◆ **Record extracts**
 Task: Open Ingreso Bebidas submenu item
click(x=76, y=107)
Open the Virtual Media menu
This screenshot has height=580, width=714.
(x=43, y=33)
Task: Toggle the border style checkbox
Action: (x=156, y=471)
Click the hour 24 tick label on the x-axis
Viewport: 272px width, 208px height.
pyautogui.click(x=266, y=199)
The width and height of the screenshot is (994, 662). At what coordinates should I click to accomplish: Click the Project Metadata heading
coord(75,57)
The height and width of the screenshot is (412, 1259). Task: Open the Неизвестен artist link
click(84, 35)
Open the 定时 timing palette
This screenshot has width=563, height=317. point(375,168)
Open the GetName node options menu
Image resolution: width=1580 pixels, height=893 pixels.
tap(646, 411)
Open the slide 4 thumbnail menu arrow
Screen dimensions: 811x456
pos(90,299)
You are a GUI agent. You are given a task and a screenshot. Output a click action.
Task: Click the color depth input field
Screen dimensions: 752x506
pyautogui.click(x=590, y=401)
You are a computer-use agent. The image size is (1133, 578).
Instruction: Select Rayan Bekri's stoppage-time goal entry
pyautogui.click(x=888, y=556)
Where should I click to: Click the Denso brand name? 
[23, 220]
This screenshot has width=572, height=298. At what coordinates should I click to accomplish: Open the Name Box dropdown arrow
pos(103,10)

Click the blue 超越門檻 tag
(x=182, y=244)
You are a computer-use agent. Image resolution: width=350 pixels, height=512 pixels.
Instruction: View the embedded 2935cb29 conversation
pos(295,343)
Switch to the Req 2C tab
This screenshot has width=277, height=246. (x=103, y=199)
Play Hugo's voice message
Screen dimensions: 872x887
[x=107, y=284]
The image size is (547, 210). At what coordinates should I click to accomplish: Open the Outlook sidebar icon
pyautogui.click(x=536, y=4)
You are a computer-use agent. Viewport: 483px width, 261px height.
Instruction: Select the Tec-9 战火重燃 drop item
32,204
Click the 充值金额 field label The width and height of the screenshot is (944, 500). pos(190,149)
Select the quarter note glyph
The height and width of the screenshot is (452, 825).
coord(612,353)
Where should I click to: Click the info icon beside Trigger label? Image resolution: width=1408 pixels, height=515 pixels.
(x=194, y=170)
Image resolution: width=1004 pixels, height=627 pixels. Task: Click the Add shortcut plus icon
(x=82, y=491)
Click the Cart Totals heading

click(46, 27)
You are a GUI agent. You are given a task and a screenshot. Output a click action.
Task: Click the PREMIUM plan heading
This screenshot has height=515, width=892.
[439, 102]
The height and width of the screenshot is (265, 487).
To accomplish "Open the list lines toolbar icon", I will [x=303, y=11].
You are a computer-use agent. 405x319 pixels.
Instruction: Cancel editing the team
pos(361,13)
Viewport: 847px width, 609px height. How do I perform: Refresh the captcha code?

◆ **Action item**
All lines holding the word "computer" must be copied from the data.

◆ **Answer**
You are a computer-use agent. The image size is (1133, 578).
You are a computer-use agent. Image resolution: width=350 pixels, height=512 pixels.
You are a computer-use agent. Viewport: 483px width, 261px height.
You are a computer-use agent. 405x319 pixels.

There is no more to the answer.